Martijn Oei, a post-doctoral scholar at the California Institute of Technology (Caltech) and the lead author of a new Nature paper reporting these findings, said, “This pair is not just the size of a solar system, or a galaxy; we are talking about 140 Milky Way diameters!”
The jet megastructure has been nicknamed ‘Porphyrion’ after a giant in Greek mythology and dates back to a time when our universe was 6.3 billion years’ old. These powerful outflows—with a total power output equivalent to trillions of Suns—shoot out from either side of a supermassive black hole at the heart of a remote galaxy.
Oei said, “At the centre of every major galaxy, there is a big black hole of about a million to a billion solar masses. It swallows stars, dust and plasma, basically everything that comes close, but a small fraction of the material that comes close to the black hole is ejected outward in the form of such jets.”
The gigantic jet system is one of thousands of faint megastructures originally found using Europe’s LOFAR (Low-Frequency Array) radio telescope.
Martin Hardcastle, second author of the study and a professor of astrophysics at the University of Hertfordshire in England, said, “The existence of these giants was known before we started the campaign, but we had no idea that there would turn out to be so many.”
To determine the length of the jets, a powerful radio telescope was needed that could trace the jets back to the galaxy from which they emerged. This is where the GMRT came into the picture. Oei’s team used sensitive, high-resolution GMRT observations to identify the host galaxy that spawned the jets. Once the host was identified using the GMRT, the researchers then used the Keck I optical telescope in Hawaii to obtain the distance. ‘Porphyrion’ is 7.5 billion light-years from the Earth, which means it existed when our universe was less than half its present age of 13.8 billion years. Without the precise position provided by the GMRT observations, it would have been impossible to identify the optical host galaxy and determine the giant extent of the radio megastructure.
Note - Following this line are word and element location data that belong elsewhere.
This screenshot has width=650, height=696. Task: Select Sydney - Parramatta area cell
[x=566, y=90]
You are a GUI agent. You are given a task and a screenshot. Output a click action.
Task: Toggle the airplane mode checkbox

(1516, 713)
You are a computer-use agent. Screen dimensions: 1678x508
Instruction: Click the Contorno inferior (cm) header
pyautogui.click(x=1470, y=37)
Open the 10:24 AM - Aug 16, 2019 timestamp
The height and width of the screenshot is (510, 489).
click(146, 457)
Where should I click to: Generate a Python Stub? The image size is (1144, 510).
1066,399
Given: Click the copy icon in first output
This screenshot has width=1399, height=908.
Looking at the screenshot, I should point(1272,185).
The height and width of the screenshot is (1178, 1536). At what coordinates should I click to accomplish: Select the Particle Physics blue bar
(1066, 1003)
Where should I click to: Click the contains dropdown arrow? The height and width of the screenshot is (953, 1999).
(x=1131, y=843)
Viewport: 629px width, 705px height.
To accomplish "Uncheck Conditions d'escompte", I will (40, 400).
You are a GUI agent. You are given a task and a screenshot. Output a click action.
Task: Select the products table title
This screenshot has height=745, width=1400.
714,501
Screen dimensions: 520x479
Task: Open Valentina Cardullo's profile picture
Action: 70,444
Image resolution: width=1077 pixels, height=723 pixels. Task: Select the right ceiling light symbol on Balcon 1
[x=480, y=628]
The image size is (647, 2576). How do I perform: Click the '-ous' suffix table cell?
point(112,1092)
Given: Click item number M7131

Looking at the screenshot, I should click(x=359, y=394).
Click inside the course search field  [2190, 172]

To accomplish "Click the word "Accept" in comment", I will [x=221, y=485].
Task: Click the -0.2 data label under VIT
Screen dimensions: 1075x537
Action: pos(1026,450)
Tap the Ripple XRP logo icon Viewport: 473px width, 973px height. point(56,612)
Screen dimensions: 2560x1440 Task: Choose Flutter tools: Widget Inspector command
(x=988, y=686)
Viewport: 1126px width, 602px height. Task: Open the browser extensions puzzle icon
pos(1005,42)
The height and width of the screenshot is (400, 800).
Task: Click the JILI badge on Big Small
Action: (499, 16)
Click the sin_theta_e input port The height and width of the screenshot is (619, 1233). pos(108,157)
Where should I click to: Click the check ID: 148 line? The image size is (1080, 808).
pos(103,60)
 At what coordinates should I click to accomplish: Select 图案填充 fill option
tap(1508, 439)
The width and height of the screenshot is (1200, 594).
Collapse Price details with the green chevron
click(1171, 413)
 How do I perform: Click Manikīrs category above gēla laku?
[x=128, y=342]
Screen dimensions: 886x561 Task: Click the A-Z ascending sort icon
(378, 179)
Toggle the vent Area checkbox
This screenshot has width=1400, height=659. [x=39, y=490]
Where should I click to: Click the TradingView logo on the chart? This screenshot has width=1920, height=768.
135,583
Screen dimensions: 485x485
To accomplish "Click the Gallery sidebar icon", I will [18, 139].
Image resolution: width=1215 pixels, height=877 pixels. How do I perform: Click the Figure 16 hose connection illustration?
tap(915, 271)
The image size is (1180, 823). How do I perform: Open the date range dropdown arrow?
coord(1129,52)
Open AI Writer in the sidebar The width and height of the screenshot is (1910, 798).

Having a greater reach also implies that the jumbo jets could have a wider influence on nearby galaxies. Co-author of the study, George Djorgovski, professor of astronomy and data science at Caltech, said, “We believe that galaxies and their central supermassive black holes co-evolve, and one key aspect of this is that they put out huge amounts of energy in the form of jets that can affect the growth of their host galaxies and other galaxies near them. This discovery shows that their effects can extend much further out than we thought.”
As a next step, Oei wants to better understand how these megastructures influence their surroundings. Oei is specifically interested in finding out the extent to which these giant jets spread magnetism. Oei said, “The magnetism on our planet allows life to thrive, so we want to understand how it came to be. We know magnetism starts in the cosmic web, then makes its way into galaxies and stars, and eventually to planets, but where does it start? Have these giant jets spread magnetism through the cosmos?”
The study of supermassive black hole jets in radio galaxies has been an area of research where the GMRT has made several important contributions over the last two decades. The discovery of ‘Porphyrion’ is another achievement for the GMRT in this active area of research in astrophysics.